# To do:
Reproduce the entries below word for word, starting with the line with "Expand the Техническая" and going on through the last line of the entries, and leave out the pictures.

# Exercise materials:

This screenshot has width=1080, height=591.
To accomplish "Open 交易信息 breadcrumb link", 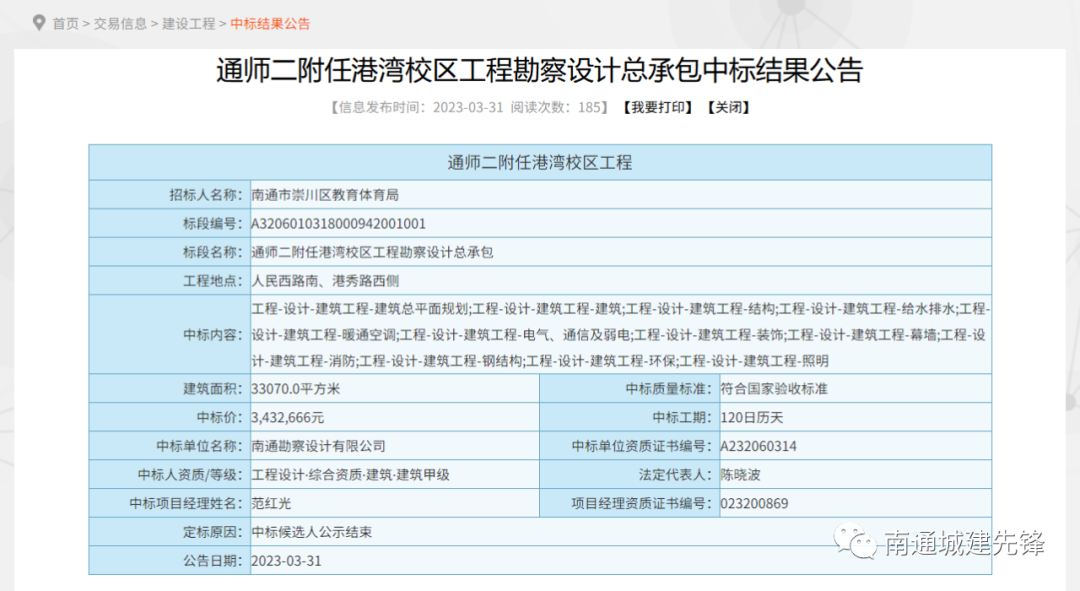I will 120,23.
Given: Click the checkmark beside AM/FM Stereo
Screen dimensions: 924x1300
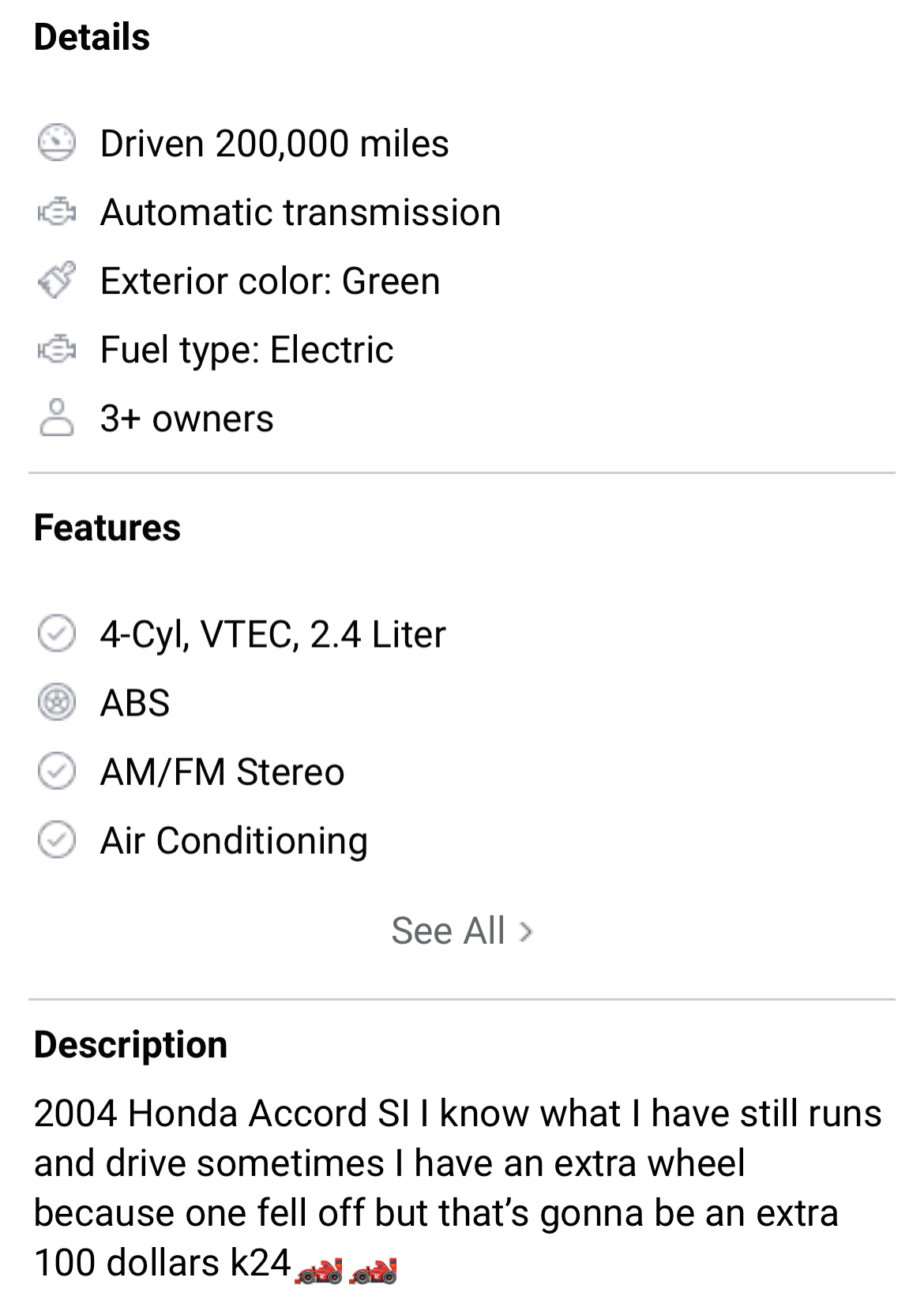Looking at the screenshot, I should coord(56,771).
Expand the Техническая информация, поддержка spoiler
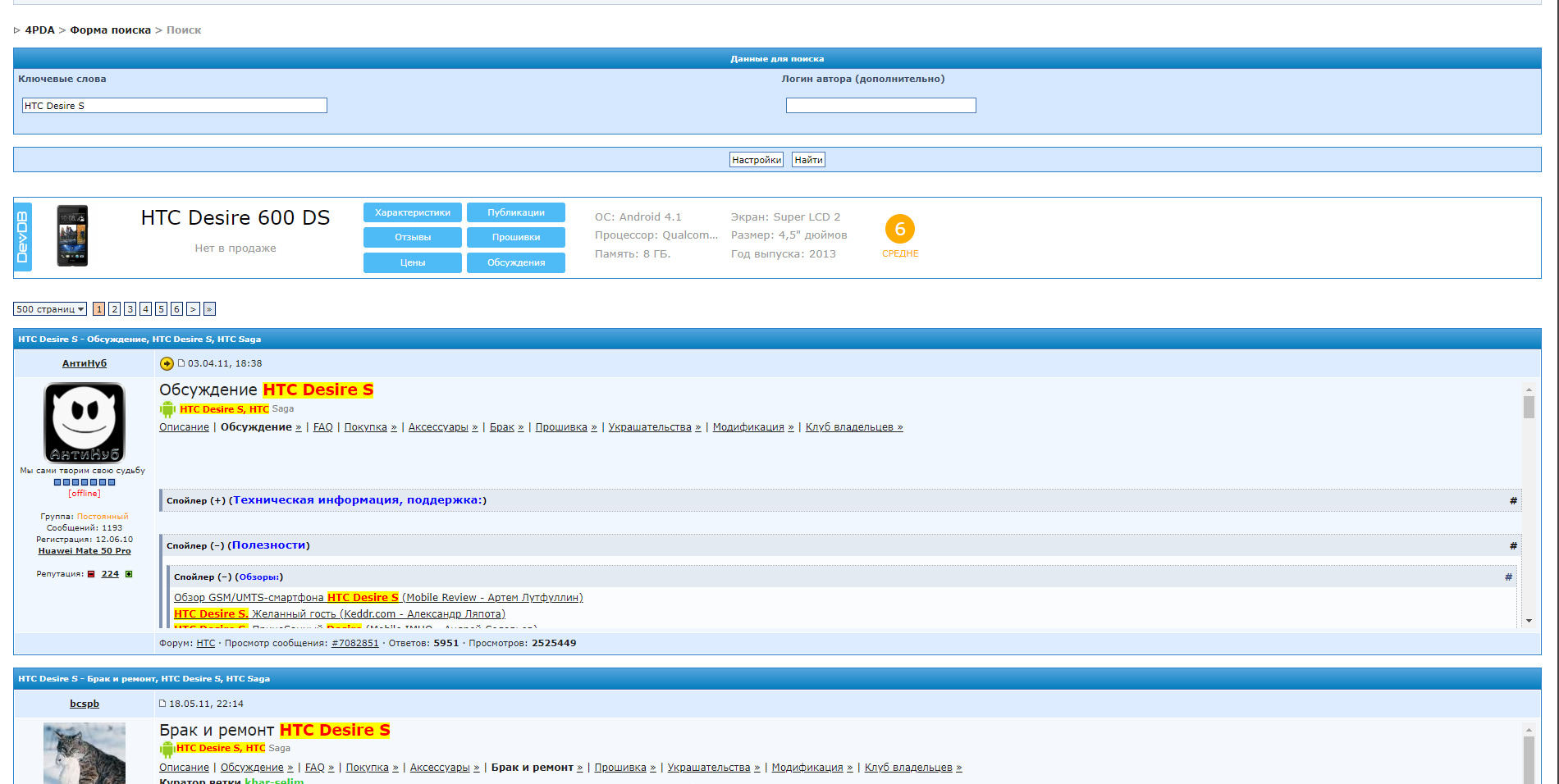This screenshot has width=1559, height=784. tap(359, 500)
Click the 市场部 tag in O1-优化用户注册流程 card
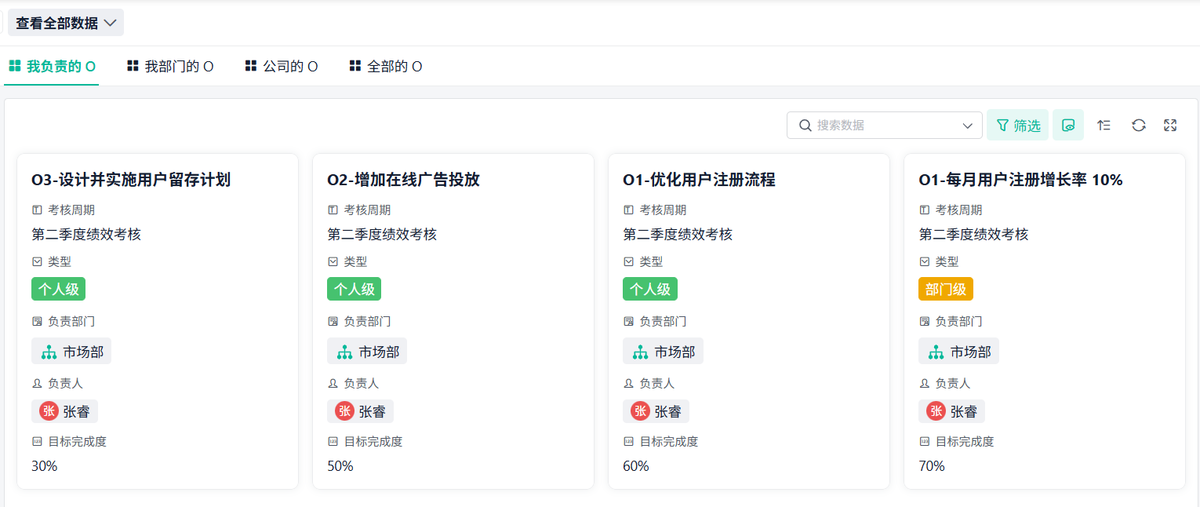The width and height of the screenshot is (1200, 507). coord(662,352)
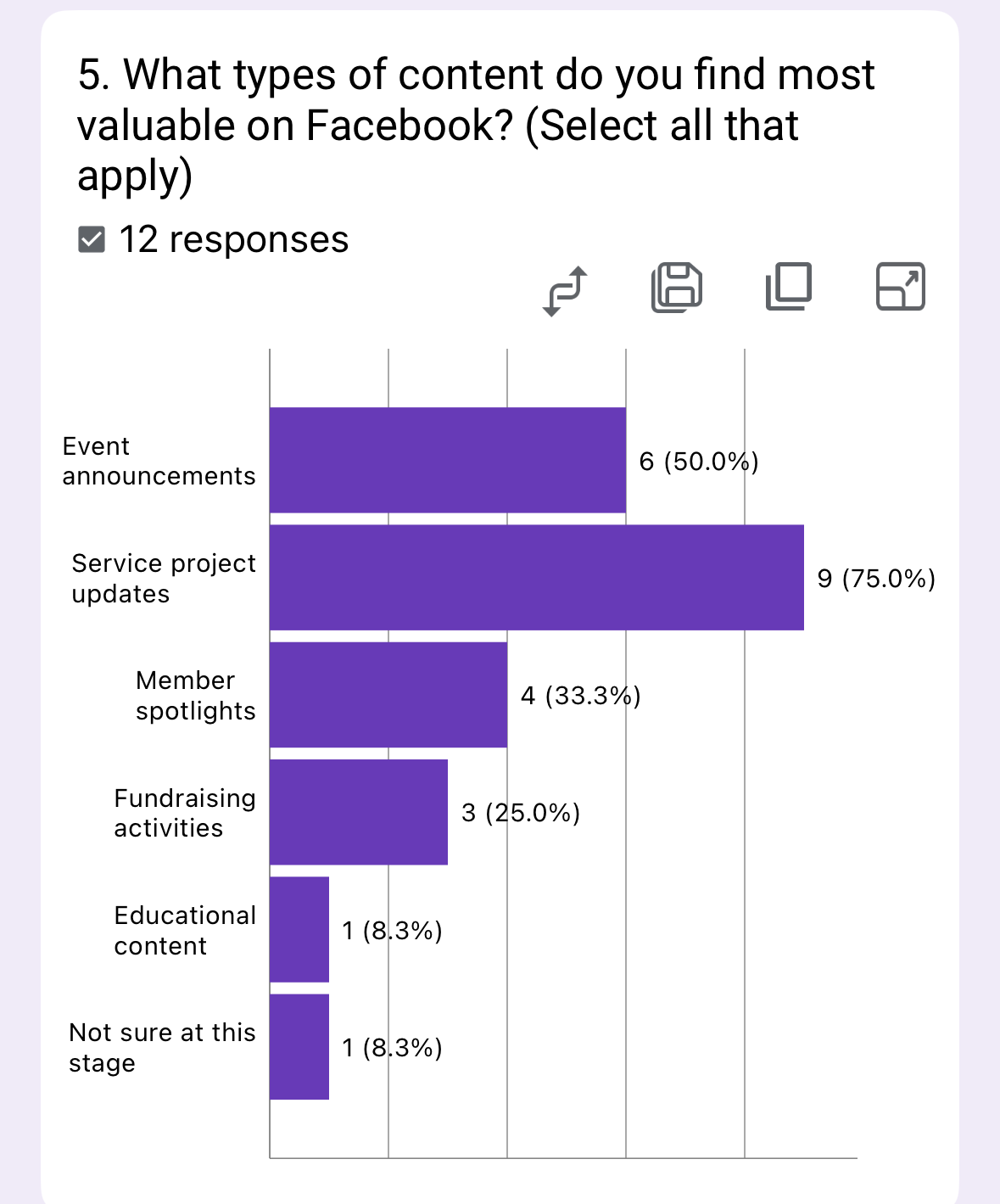Image resolution: width=1000 pixels, height=1204 pixels.
Task: Click the 3 (25.0%) value label
Action: pyautogui.click(x=521, y=813)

# Exercise output:
Expand the Техническая информация, поддержка spoiler
This screenshot has width=1559, height=784. tap(359, 500)
Click the 市场部 tag in O1-优化用户注册流程 card
The width and height of the screenshot is (1200, 507). coord(662,352)
Image resolution: width=1000 pixels, height=1204 pixels.
Task: Click the 3 (25.0%) value label
Action: pyautogui.click(x=521, y=813)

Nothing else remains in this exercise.